Molecular Heat Engines: Quantum Coherence Effects

TL;DR

This paper investigates how quantum coherence influences the efficiency of molecular heat engines, revealing that coherence can enhance performance but is sensitive to dephasing and dissipation effects.

Contribution

It introduces a nonequilibrium Green function approach to analyze quantum coherence effects in molecular thermoelectric devices, surpassing traditional rate equation models.

Findings

Quantum coherence can boost thermoelectric efficiency.

Dephasing and dissipation negate coherence benefits.

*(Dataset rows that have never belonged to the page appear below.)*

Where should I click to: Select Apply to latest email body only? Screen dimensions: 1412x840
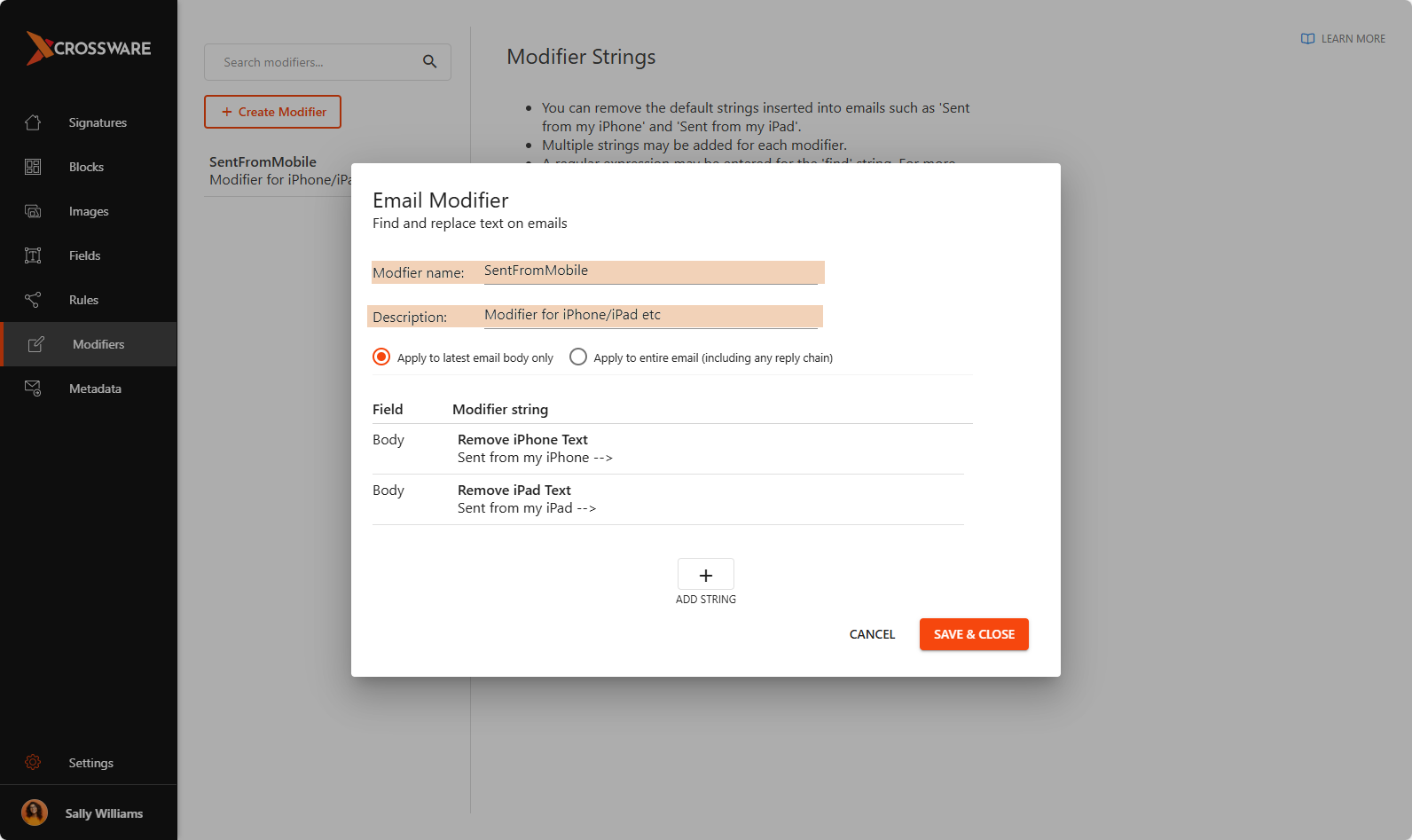pyautogui.click(x=381, y=357)
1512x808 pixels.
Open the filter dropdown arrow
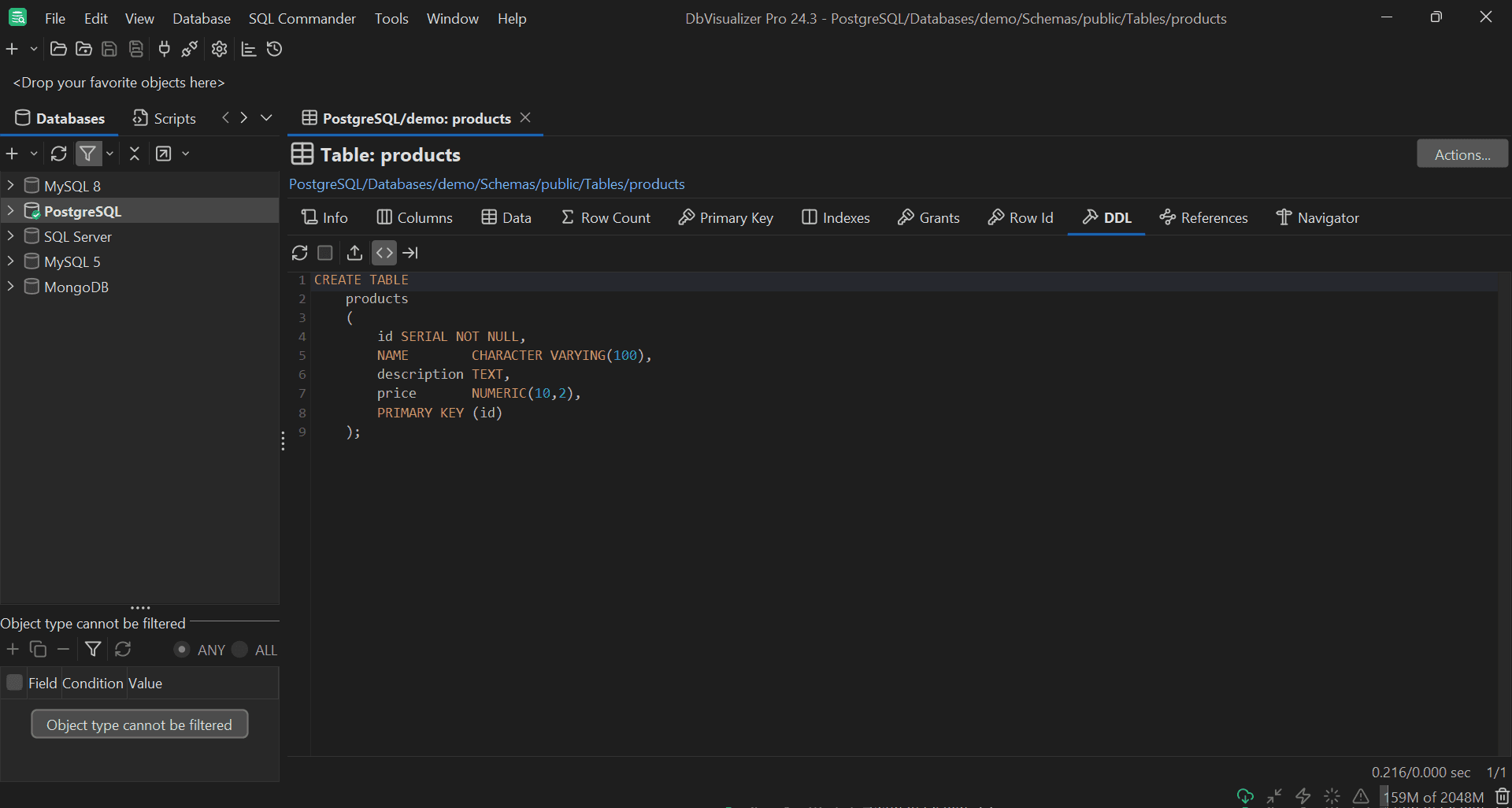click(x=109, y=154)
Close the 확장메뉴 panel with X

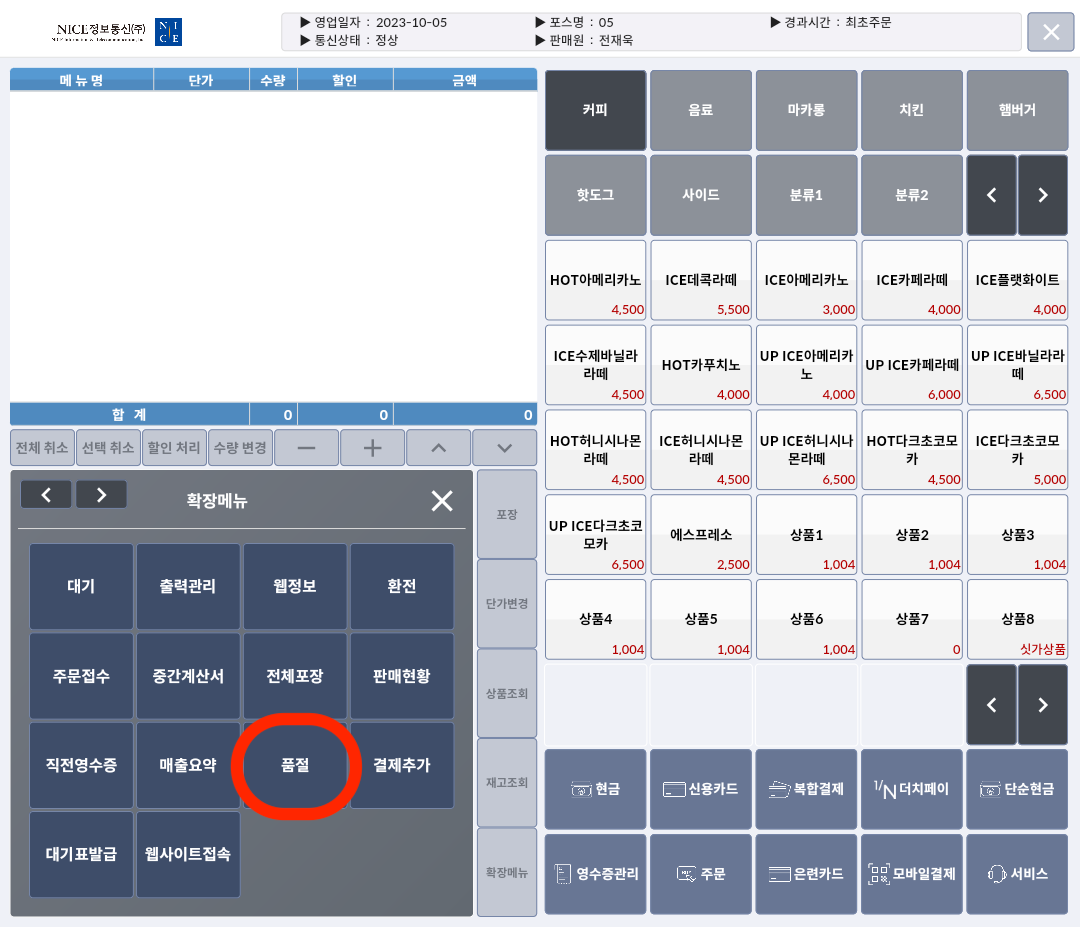[441, 501]
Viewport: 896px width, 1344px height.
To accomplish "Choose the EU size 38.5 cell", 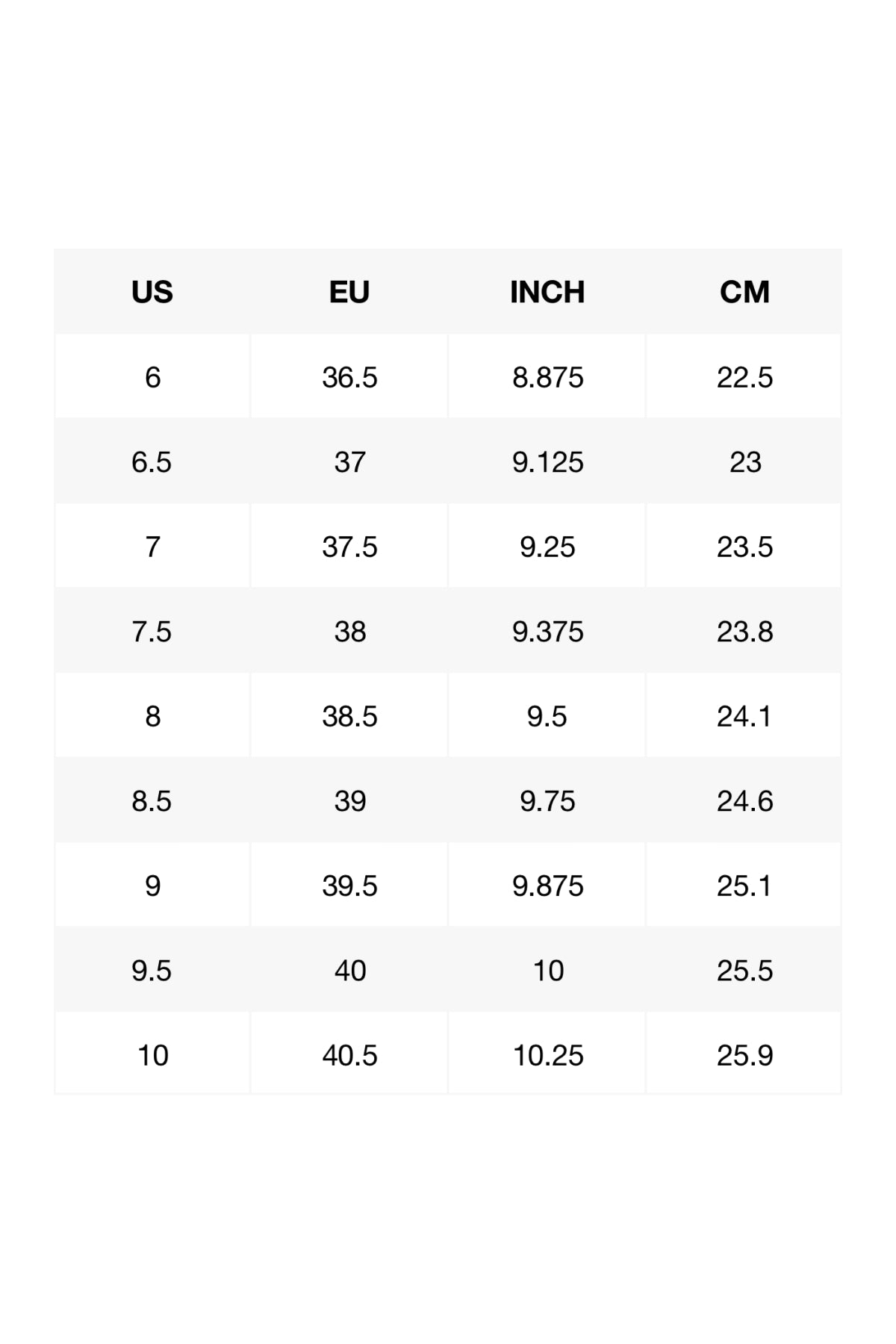I will [349, 716].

Green function method captures quantum effects accurately.

Abstract

Recent developments in nanoscale experimental techniques made it possible to utilize single molecule junctions as devices for electronics and energy transfer with quantum coherence playing an important role in their thermoelectric characteristics. Theoretical studies on the efficiency of nanoscale devices usually employ rate (Pauli) equations, which do not account for quantum coherence. Therefore, the question whether quantum coherence could improve the efficiency of a molecular device cannot be fully addressed within such considerations. Here, we employ a nonequilibrium Green function approach to study the effects of quantum coherence and dephasing on the thermoelectric performance of molecular heat engines. Within a generic bichromophoric donor-bridge-acceptor junction model, we show that quantum coherence may increase efficiency compared to quasi-classical (rate equation) predictions and that pure dephasing and dissipation destroy this effect.